Re: Tuning planner cost estimates

From: "Jim C(dot) Nasby" <decibel(at)decibel(dot)org>
To: Josh Berkus <josh(at)agliodbs(dot)com>
Cc: pgsql-performance(at)postgresql(dot)org
Subject: Re: Tuning planner cost estimates
Date: 2005-05-20 22:49:17
Message-ID: 20050520224917.GN44623@decibel.org
Views: Raw Message | Whole Thread | Download mbox | Resend email
Thread:
Lists: pgsql-performance

On Fri, May 20, 2005 at 03:23:16PM -0700, Josh Berkus wrote:
> Jim,
>
> > Well, that raises an interesting issue, because AFAIK none of the cost
> > estimate functions currently do that.
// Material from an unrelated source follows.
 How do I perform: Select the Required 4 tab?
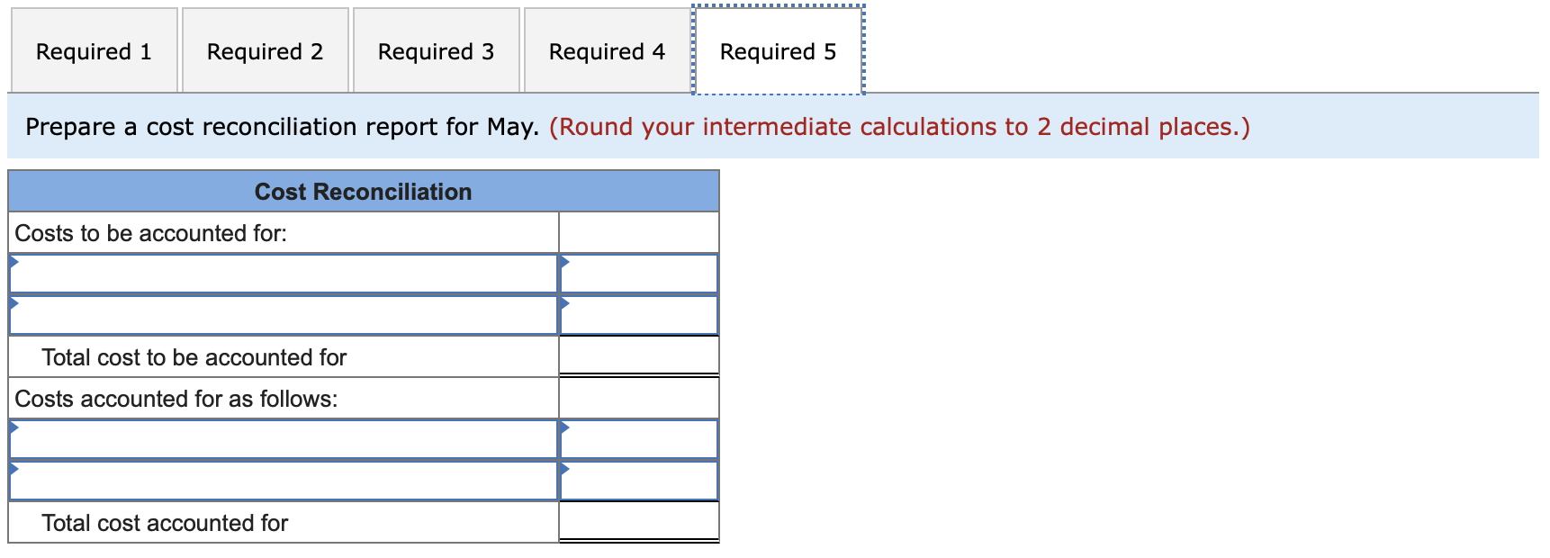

Heck, AFAIK even the piggyback
> > seqscan code doesn't take other seqscans into account.
>
> Sure. But you're striving for greater accuracy, no?
>
> Actually, all that's really needed in the way of concurrent activity is a
> calculated factor that lets us know how likely a particular object is to be
> cached, either in the fs cache or the pg cache (with different factors for
> each presumably) based on history. Right now, that's based on
> estimated_cache_size, which is rather innacurate: a table which is queried
> once a month has the exact same cost factors as one which is queried every
> 2.1 seconds. This would mean an extra column in pg_stats I suppose.
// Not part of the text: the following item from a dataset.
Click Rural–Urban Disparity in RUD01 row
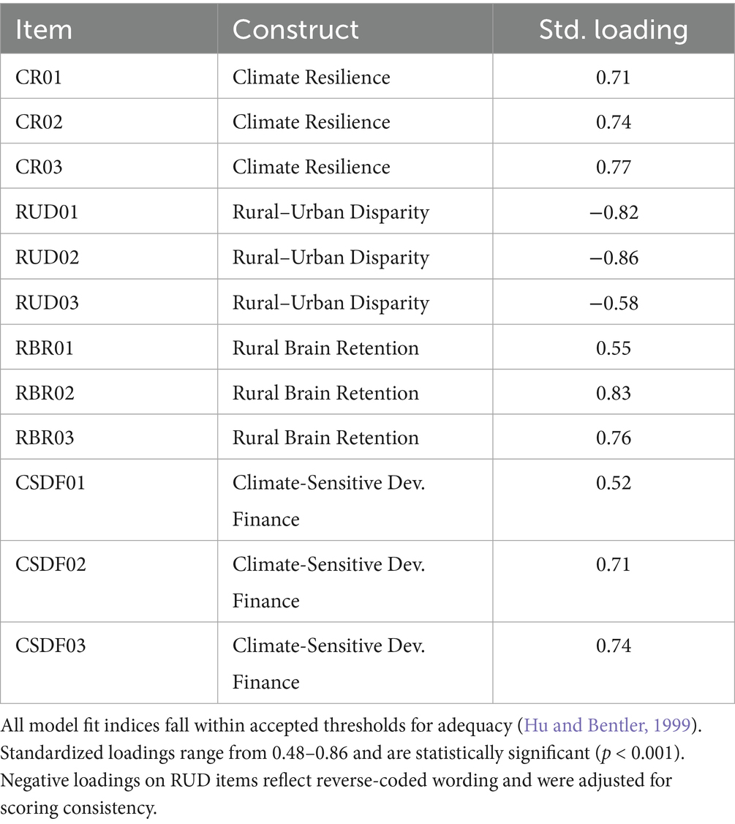click(331, 212)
True, though that's a somewhat different issue that what the load on the
box is (see the reply I just posted). Load on the box (particuarly IO
load) will also play a factor for things; for example, it probably means
seqscans end up costing a lot more than random IO does, because the disk
heads are being sent all over the place anyway.
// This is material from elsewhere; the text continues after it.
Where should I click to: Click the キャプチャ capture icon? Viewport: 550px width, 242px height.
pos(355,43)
> > But ultimately, I'm not sure if this is really required or not, because
> > I don't see that we need to use explain when running queries. In fact,
> > it's possibly desireable that we don't, because of the overhead it
> > incurs. We would want to log an explain (maybe analyze) just to make
> > sure we knew what the optimizer was doing, but I think we shouldn't need
> > the info to produce cost estimates.
>
> Well, the problem is that you need to know how much time the index scan took
> vs. other query steps. I don't see a way to do this other than an anayze.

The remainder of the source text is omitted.